问题
So I am just trying to scrape an HTML page with PHP. I looked on Google for how to do it, and I uuse the file_get_contents()
method. I wrote a little bit of code, but I am already getting an error that I cannot figure out:
$page = file_get_contents( 'http://php.net/supported-versions.php' );
$doc = new DOMDocument( $page );
//print_r( $page );
foreach ( $doc->getElementsByTagName( 'table' ) as $node ) {
print_r( $node );
}
The first, commented out print_r statement DOES print the page, but the foreach loop should be getting every table in $node but it is printing nothing. What am I doing wrong?
回答1:
You load your DOMDocument
wrong, you need to either ->loadHTMLFile()
or something a like. See the documentation here.

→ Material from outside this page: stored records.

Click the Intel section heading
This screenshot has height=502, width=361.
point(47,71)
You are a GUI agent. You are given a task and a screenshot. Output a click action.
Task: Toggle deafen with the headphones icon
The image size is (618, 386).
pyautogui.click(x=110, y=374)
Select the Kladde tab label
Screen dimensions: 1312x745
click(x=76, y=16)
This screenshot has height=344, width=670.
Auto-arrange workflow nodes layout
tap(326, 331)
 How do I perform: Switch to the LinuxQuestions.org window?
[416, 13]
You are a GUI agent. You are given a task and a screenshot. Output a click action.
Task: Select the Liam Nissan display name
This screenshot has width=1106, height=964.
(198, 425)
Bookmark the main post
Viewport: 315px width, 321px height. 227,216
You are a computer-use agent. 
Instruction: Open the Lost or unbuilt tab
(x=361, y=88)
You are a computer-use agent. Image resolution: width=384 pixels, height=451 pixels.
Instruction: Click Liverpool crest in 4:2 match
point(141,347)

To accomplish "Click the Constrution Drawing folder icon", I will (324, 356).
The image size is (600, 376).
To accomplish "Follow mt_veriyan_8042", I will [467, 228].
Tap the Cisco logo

Here is what you need to do instead.
<?php
libxml_use_internal_errors(true);
$doc = new DOMDocument();
$doc->loadHTMLFile("http://php.net/supported-versions.php");
foreach($doc->getElementsByTagName('table') as $table){
var_dump($table);
}
?>
The line libxml_use_internal_errors(true);
makes sure there are no errors thrown when the html is loaded. As nav
and section
tags are not supported as "correct" html for instance.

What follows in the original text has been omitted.